“Any alcohol use? Any tobacco use? Any other drugs?”
These are the three main questions that most health care providers ask their patients when documenting a social history on a note.
“What stressors do you have in your life? What social support do you have? What is your home life like? What do you do for fun? Do you wear a helmet when you ride a bike? Do you wear a seatbelt?”
I remember learning these questions and having to ask them to a standardized patient as a medical student. My classmates and I laughed about how silly some of these questions seemed. How does wearing a helmet have anything to do with my patient’s pneumonia? Why do I care about what my patient does for fun when they’re having a medical emergency?
A recent patient encounter I had showed me that sometimes a more thorough social history can help me to better understand my patient. I had a patient who I was admitting from the emergency department with a chief complaint of shortness of breath and chest pain. I only had a few minutes to review her prior notes before seeing her. There was one thing I noticed in the social history, however, that helped me better understand my patient. This was not only mentioned in her primary care provider’s notes, but in the various subspecialty physician notes as well.
“The patient is the primary caregiver to her husband, who has dementia.”

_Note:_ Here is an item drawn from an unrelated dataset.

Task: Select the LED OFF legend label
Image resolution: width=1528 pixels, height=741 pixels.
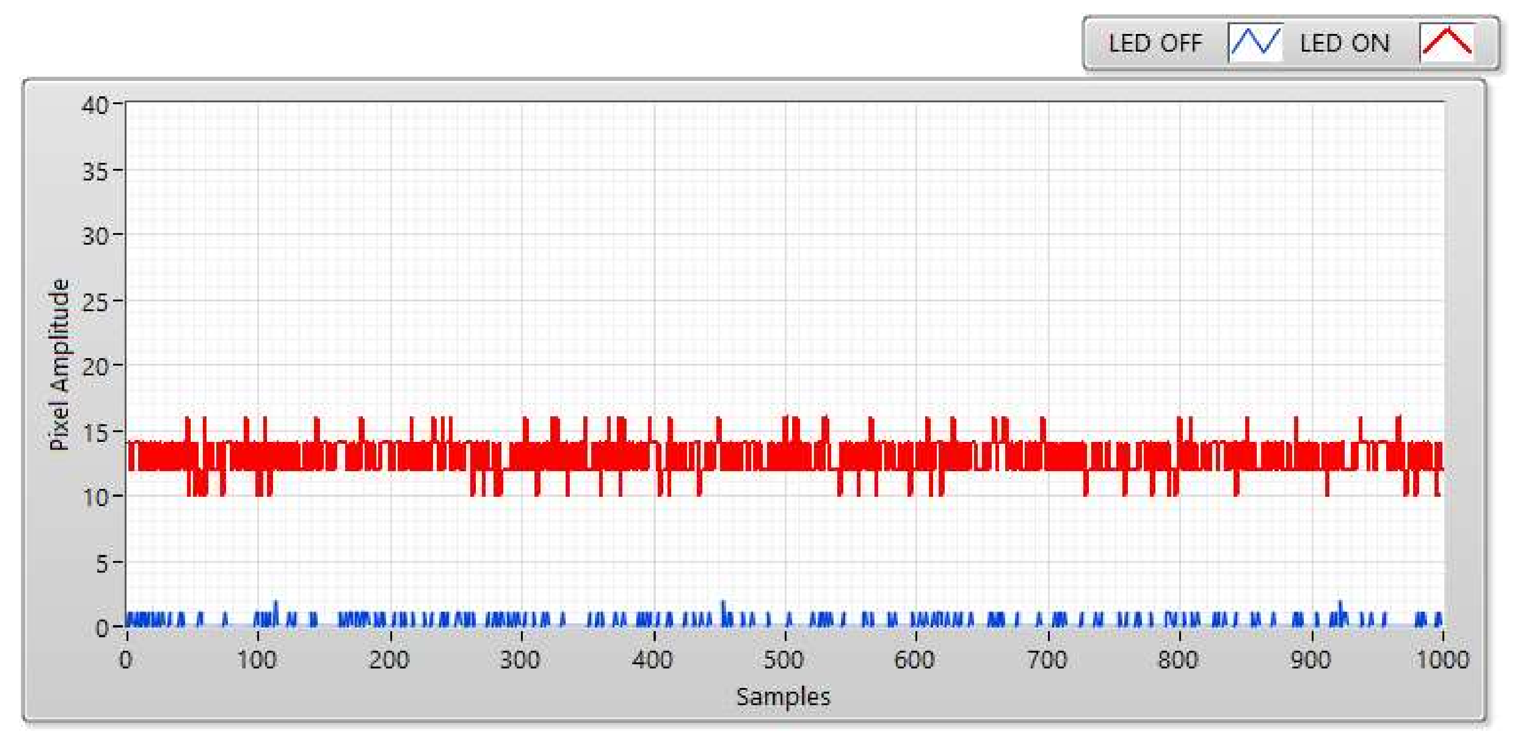Action: tap(1155, 43)
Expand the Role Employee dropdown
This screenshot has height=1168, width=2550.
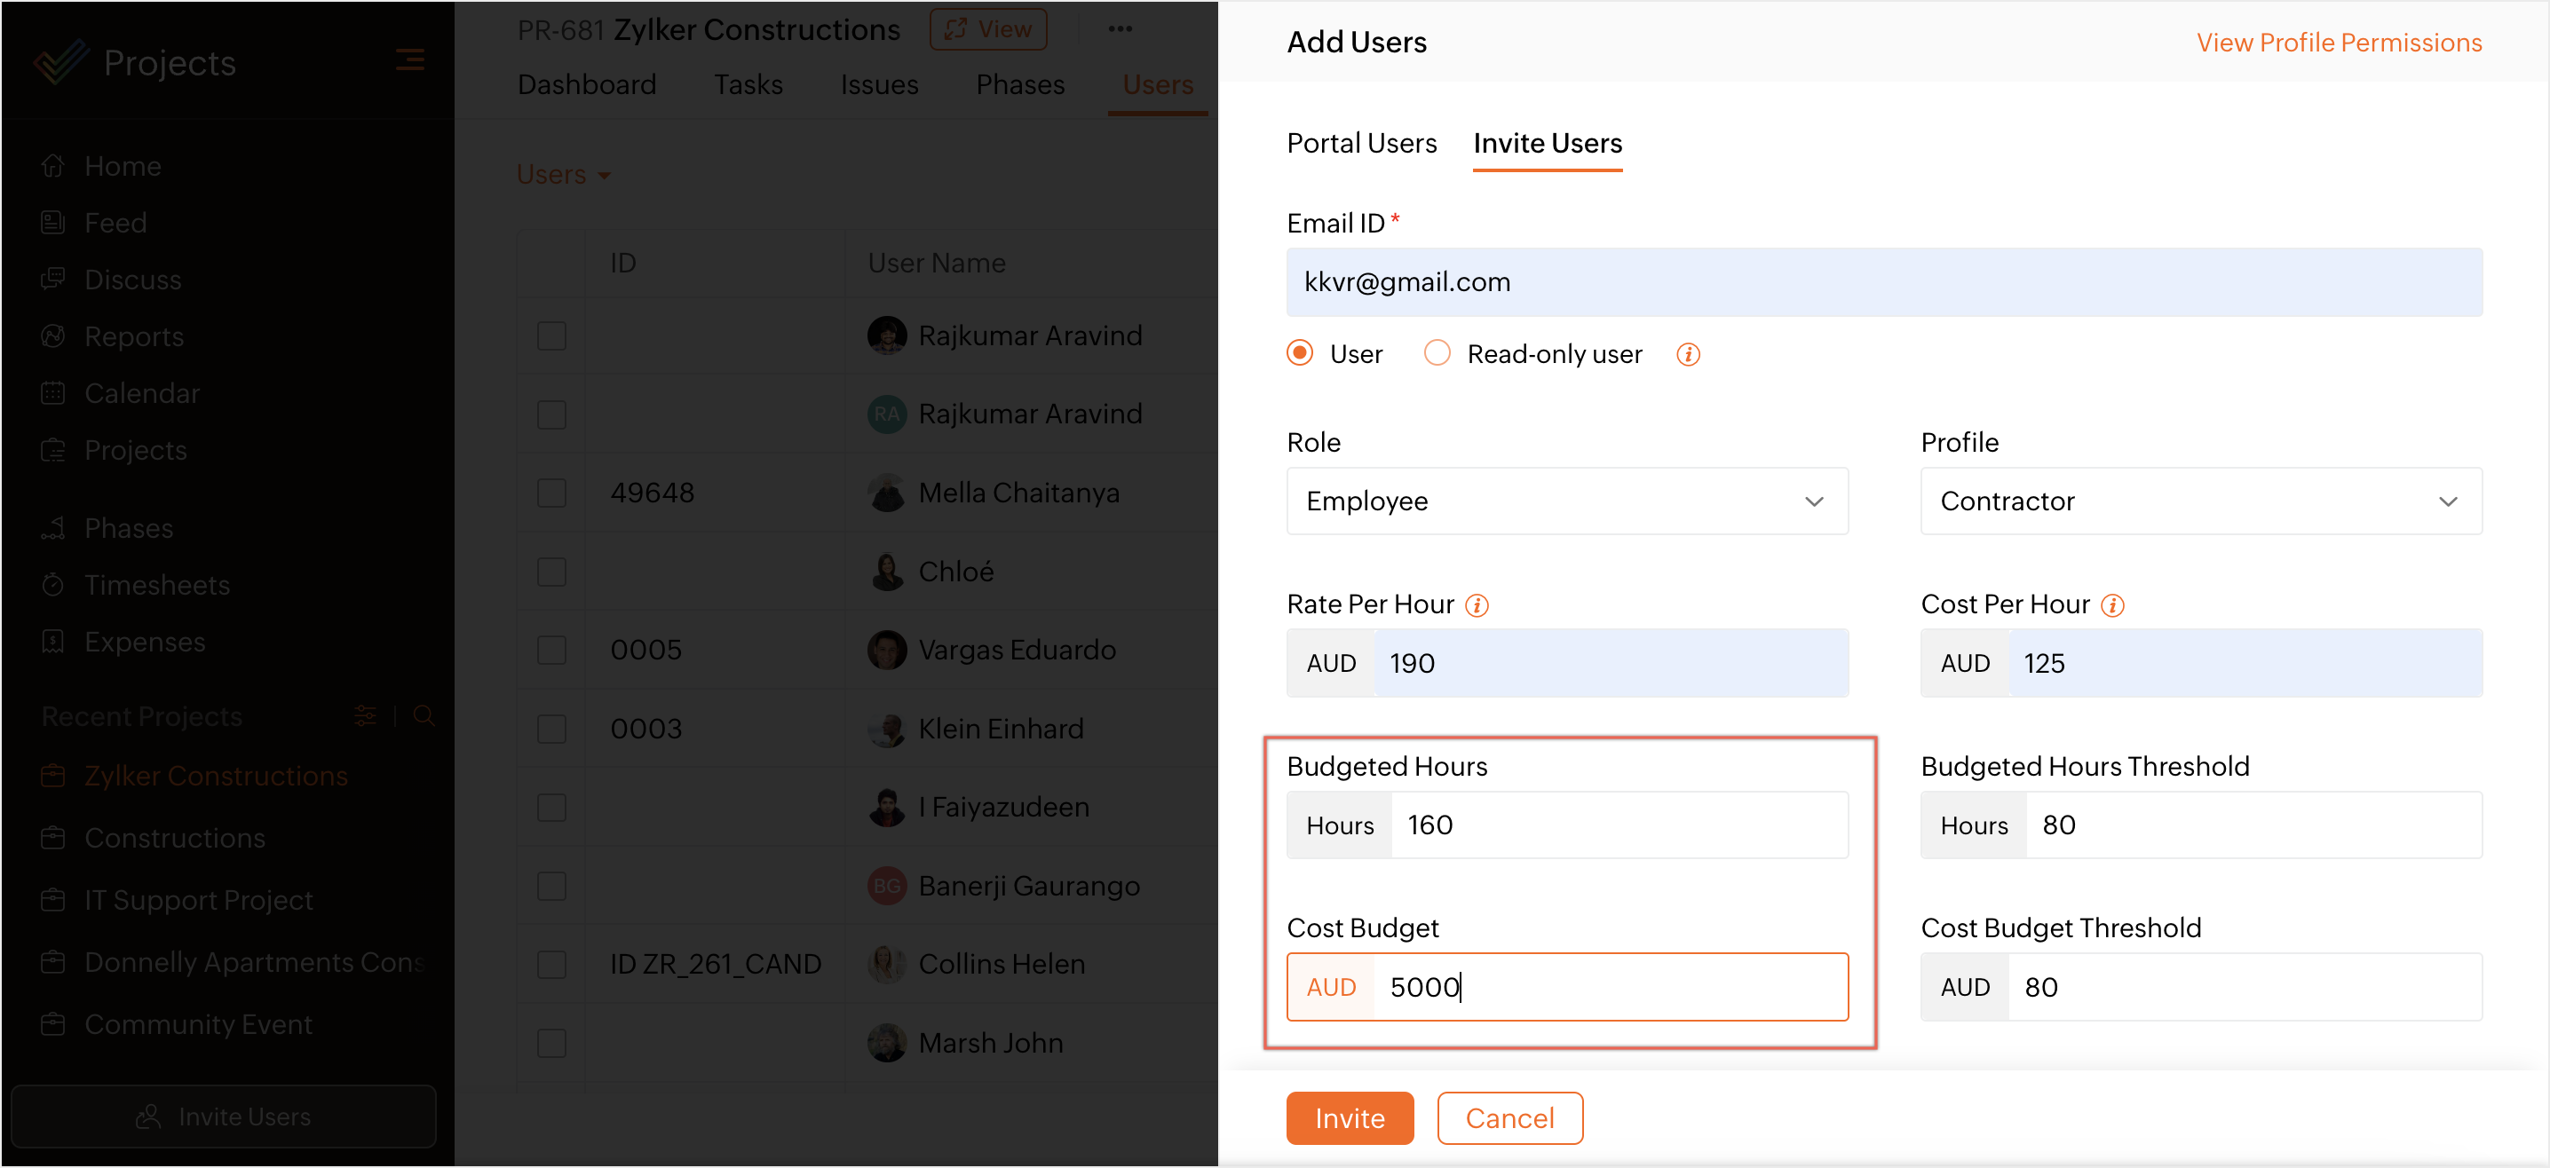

This statement primed my brain. As I reviewed the patient’s medications with her, she told me she had not been taking several of her prescribed medications over the past week. From reviewing her prior notes, this seemed a bit unusual as she typically was very compliant with her medications. As I asked her some more questions, I learned that her husband had just passed away. She had been busy being a caregiver to her husband, and also had to deal with the funeral preparations. Even after her husband’s death, my patient had an amazing caregiver mentality:
“I’m just glad all of this happened now and not when everything had been going on over the past couple of weeks.”
My patient recovered and was discharged home to her very supportive family. I felt confident that she would have proper follow-up and social support, as her family had been in the hospital with her and was very involved in her care. At the end of her hospitalization, it was amazing to see how much stronger she was than when she first came in.
The social history was very helpful in this situation and can be applied to almost any patient. Social factors can be a major hindrance for patients to be healthy. In this example, my patient had excellent social support from her family. Despite even the best support, caregivers still get overwhelmed and can put their loved one’s health needs in front of their own. It’s important to tell our patients who are caregivers that they need to be extra cognizant about taking care of themselves. An ill caregiver is not going to be as helpful as a well caregiver.
Taking this a step further, it is even more overwhelming for caregivers if they do not have social support. If they are the only ones caring for their loved one, it can be an extremely daunting task. Perhaps one of the most unavoidable social history issues is financial stress. Caregivers may try to save money by not going to see their own doctor. They may avoid taking their medications or refilling their own prescriptions to save money.
Health care providers don’t have time to ask all the social history questions with every patient. The social history, however, provides us with a small window into the lives of our patients. Our patients are more than their diseases. It’s easy for providers (myself included) to get frustrated when people don’t listen to our recommendations. By looking at the big picture, we can better understand the daily lives of our patients. If our patients feel that their health care providers are trying to better understand their day to day lives, they may be more inclined to work as a team with their providers to ensure they live as healthy lives as possible.
David Goldberg is an internal medicine intern who blogs at Help Me End Alzheimer’s.